In the data below, find each line that contains the word "agent" and copy it.

__Data for the task__
******

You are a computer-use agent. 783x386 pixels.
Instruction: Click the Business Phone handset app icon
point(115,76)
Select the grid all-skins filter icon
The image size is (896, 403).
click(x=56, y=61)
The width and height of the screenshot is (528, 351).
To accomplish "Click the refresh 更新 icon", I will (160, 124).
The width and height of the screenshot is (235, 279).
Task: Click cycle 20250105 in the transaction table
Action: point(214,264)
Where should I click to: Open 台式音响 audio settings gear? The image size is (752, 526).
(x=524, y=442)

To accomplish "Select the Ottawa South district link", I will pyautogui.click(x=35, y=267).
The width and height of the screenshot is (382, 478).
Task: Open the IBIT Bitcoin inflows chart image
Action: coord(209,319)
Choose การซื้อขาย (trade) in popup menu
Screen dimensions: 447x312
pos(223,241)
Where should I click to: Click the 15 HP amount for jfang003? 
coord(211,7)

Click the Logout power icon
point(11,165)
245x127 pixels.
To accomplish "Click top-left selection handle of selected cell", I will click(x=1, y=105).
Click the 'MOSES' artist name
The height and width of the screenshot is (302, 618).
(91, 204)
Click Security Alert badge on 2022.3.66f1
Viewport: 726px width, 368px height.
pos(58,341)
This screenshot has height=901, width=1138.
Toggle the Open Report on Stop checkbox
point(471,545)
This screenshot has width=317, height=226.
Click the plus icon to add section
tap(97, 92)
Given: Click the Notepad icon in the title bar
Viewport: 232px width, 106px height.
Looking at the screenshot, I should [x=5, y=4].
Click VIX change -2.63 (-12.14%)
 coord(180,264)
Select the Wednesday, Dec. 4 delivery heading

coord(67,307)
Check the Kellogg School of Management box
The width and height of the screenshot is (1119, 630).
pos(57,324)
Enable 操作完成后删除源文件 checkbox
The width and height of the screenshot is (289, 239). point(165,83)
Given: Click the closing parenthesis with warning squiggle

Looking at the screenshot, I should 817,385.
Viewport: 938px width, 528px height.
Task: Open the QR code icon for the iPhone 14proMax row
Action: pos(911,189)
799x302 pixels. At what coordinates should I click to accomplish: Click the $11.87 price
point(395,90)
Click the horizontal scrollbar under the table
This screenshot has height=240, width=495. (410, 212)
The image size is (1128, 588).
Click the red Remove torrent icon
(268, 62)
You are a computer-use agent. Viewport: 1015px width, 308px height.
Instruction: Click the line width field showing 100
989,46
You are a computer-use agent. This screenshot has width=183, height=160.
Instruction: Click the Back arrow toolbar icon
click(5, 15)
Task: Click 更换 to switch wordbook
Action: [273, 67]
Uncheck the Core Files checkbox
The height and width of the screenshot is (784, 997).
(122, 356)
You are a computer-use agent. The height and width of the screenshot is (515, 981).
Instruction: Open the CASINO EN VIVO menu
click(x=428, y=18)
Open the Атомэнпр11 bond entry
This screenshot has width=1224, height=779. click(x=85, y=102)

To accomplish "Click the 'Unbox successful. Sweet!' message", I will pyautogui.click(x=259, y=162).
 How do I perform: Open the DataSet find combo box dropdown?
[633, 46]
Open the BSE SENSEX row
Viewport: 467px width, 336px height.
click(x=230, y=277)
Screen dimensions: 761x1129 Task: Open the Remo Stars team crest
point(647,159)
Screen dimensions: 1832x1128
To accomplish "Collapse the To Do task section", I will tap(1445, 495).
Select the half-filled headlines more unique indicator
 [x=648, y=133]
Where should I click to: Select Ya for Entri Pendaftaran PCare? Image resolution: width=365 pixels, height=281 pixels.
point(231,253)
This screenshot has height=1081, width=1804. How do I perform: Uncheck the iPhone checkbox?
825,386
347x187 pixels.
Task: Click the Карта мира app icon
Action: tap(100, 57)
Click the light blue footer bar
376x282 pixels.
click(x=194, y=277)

******

__Result__
You are a computer-use agent. 783x386 pixels.
You are a computer-use agent. Viewport: 1015px width, 308px height.
You are a computer-use agent. This screenshot has width=183, height=160.
You are a computer-use agent. The height and width of the screenshot is (515, 981).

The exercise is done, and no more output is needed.